O deputado Tiago Mitraud (Novo-MG) disse ser contra
o uso de recursos públicos para financiar partidos ou campanhas eleitorais. Ele
afirmou que não vai desistir de tentar barrar o projeto no plenário. “O
dinheiro do cidadão brasileiro precisa ser respeitado e investido onde
realmente importa: saúde, segurança e educação”. Embora tenha votado a favor do
projeto, o senador Flávio Bolsonaro (PSL-RJ) argumentou que se confundiu na
hora da análise e se comprometeu a “nunca” usar o dinheiro do Fundo. Já para
Domingos Neto, o financiamento público “é a razão de todos terem a oportunidade
de ser avaliados pela sociedade nas urnas”.
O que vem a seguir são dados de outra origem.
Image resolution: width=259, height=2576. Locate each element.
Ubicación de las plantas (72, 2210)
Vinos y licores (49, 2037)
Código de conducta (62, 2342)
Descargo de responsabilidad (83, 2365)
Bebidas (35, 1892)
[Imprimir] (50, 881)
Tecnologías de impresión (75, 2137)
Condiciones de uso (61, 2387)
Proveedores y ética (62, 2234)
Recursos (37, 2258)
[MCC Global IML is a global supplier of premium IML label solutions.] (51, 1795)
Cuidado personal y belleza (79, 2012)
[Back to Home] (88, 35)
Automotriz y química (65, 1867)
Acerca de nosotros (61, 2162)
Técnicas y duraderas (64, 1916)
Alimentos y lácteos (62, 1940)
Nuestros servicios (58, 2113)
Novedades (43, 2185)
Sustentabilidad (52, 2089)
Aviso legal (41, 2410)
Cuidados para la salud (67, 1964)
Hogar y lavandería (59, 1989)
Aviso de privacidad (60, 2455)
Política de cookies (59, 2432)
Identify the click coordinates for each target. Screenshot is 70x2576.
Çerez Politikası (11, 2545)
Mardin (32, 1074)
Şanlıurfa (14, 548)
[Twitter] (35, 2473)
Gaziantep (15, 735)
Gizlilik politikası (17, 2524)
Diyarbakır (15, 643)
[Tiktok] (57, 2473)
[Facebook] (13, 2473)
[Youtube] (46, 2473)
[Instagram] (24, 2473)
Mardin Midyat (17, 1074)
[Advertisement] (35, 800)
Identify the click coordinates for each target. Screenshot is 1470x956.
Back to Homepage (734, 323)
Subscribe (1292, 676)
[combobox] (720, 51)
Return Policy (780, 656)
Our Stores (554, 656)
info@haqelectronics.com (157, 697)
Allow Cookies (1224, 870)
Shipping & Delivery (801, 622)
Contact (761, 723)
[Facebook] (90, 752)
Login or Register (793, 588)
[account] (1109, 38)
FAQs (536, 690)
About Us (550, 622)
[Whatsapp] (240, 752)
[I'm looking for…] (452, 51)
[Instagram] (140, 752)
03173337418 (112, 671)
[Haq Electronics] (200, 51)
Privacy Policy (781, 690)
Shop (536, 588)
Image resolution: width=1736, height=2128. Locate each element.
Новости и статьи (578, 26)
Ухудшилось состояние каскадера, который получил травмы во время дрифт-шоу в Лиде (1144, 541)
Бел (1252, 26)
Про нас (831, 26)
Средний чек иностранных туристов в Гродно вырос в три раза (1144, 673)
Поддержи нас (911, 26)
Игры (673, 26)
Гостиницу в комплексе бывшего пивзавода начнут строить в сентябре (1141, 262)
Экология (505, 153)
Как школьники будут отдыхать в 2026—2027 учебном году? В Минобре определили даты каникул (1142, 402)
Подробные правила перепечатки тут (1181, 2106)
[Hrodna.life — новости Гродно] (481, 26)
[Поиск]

Além do Fundo Eleitoral, existe o Fundo Partidário,
um aporte para as legendas financiado também com dinheiro público. Para se ter
uma ideia, o PSL, maior partido da Câmara, receberá, sozinho, quase R$ 1 bilhão
durante quatro anos. O valor é pago mensalmente (a todas as legendas) para
custeio de despesas como água, luz e aluguel. Trata-se de verba da União, de
doações privadas e de repasse de dinheiro com multas e penalidades judiciais. O
montante também pode ser usado para impulsionamento de conteúdo na internet,
compra de passagens aéreas para não filiados e contratação de advogados e de
contadores.
Saiba mais:
Compensação
O Fundo Eleitoral é alimentado com dinheiro do
Tesouro e se destina ao financiamento das campanhas dos candidatos. Foi criado
em 2017 para compensar as perdas impostas por decisão do Supremo Tribunal
Federal (STF) que dois anos antes, em 2015, proibiu doações de pessoas
jurídicas. A distribuição da verba para candidatos fica a critério das cúpulas
partidárias, que, em geral, privilegiam políticos com mandato.